▸ **DIRECTIONS FOR THIS TASK**:
Identify all lines in the data containing the string "will". Copy them out.

Records contained in a dataset
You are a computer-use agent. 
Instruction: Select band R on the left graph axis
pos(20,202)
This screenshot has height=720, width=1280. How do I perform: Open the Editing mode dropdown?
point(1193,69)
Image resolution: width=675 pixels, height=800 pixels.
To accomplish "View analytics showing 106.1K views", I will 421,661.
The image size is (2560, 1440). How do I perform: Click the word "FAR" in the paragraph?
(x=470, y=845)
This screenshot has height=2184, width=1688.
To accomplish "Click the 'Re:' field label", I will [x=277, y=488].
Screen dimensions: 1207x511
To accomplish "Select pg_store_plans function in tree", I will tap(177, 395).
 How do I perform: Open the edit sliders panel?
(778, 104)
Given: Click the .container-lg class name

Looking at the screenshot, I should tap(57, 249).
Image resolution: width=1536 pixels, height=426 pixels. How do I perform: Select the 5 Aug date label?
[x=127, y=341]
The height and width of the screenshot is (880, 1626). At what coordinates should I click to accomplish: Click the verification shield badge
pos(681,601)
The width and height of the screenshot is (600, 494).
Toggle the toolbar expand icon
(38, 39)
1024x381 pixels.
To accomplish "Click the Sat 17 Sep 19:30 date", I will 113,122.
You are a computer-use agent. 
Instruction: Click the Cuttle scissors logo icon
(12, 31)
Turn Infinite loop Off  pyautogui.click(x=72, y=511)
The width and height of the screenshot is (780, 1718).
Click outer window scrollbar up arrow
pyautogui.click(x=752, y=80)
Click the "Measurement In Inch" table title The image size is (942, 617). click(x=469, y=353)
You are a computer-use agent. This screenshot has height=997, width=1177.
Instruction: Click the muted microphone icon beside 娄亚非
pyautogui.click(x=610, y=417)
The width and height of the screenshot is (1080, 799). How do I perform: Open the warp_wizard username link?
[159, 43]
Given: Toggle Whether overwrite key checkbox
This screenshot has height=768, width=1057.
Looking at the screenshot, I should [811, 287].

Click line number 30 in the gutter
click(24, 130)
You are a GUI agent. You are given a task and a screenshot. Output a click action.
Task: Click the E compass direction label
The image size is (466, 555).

▸ **TASK OUTPUT**:
To accomplish "View analytics showing 106.1K views", I will 421,661.
To accomplish "Click the 'Re:' field label", I will [x=277, y=488].
To accomplish "Select pg_store_plans function in tree", I will tap(177, 395).
To accomplish "Click the Sat 17 Sep 19:30 date", I will 113,122.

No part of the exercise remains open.